Ambiguitas Hukum Dasar dan Defisiensi Definisi
Regulasi utama di era Reformasi, seperti Undang-Undang (UU) No. 1/2011 tentang Perumahan dan Kawasan Permukiman dan turunannya, secara eksplisit mencantumkan istilah keberlanjutan, namun interpretasi operasionalnya terbukti sangat terbatas.1
Bias Kepatuhan Spasial (UU No. 26/2007)
UU No. 26/2007 tentang Penataan Ruang menyatakan bahwa pemanfaatan ruang dilaksanakan sesuai standar minimum pelayanan bidang spasial, standar kualitas lingkungan, dan daya dukung sumber daya lingkungan.1 Meskipun penting, fokus keberlanjutan dalam UU ini adalah pada standar kualitas lingkungan yang disesuaikan dengan jenis penggunaan ruang (misalnya, perumahan berbeda dari industri).1 Pendekatan ini bersifat statis dan berbasis kepatuhan terhadap standar teknis yang ditentukan, bukan kerangka yang secara dinamis dan terintegrasi menuntut mitigasi dampak sosial-ekonomi dari pembangunan.
Tautologi Regulasi: Keberlanjutan sebagai Kontinuitas (UU No. 1/2011)
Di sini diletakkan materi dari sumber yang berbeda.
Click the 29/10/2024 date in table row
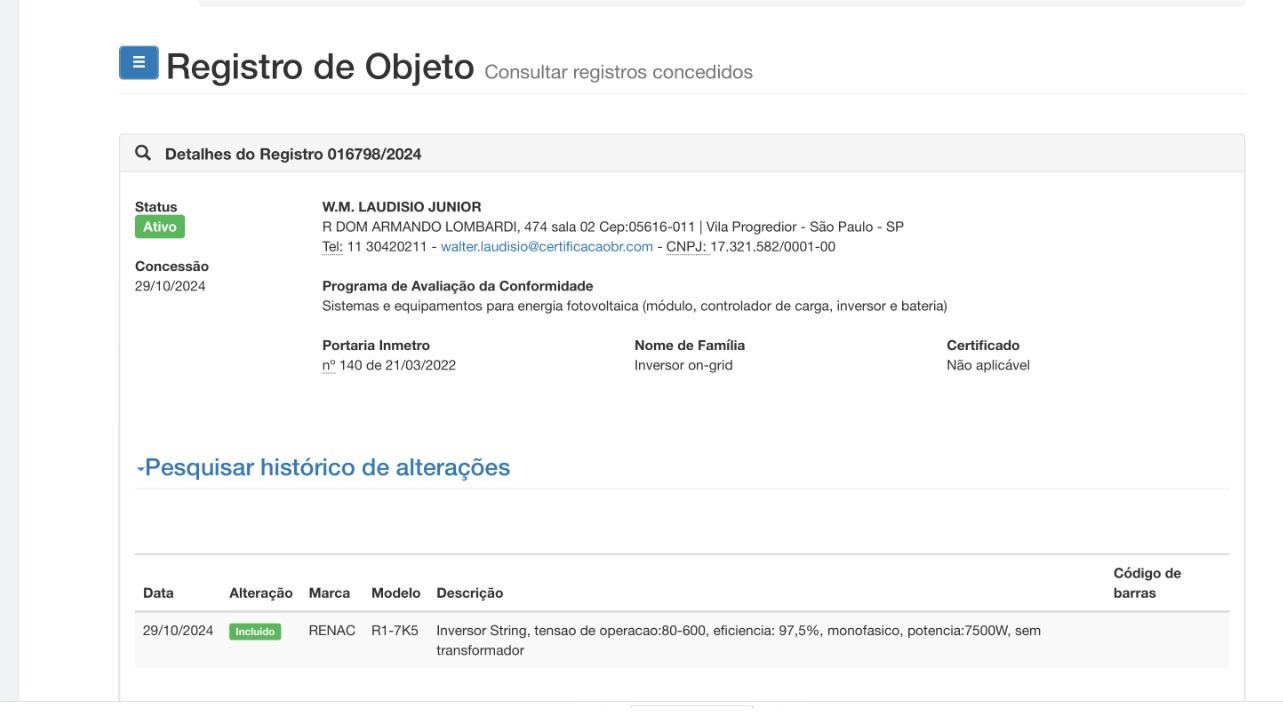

UU No. 1/2011 menyebutkan kata "keberlanjutan" sebanyak tiga kali.1 Keberlanjutan dan kontinuitas dalam pasal 2 UU ini dijelaskan sebagai landasan untuk melakukan penyediaan perumahan dan kawasan permukiman dengan mengamati kondisi lingkungan dan beradaptasi dengan kebutuhan yang terus meningkat seiring laju pertumbuhan penduduk, yang sifatnya harus serasi dan seimbang bagi generasi sekarang dan yang akan datang.1
Terdapat masalah mendasar dalam interpretasi ini: Penyetaraan "keberlanjutan" dengan "kontinuitas" adalah bentuk maladaptasi definisi. Interpretasi hukum ini memastikan bahwa pasokan fisik perumahan (kontinuitas) terjamin, tetapi gagal untuk secara eksplisit dan wajib mengatur mekanisme mitigasi eksternalitas negatif sosial dan ekonomi yang dihasilkan oleh proses pembangunan itu sendiri, seperti segregasi, ketegangan sosial, atau gentrifikasi.1 Dengan demikian, kerangka hukum pusat memprioritaskan stabilitas pasokan di atas hasil yang adil dan merata (equitable outcome).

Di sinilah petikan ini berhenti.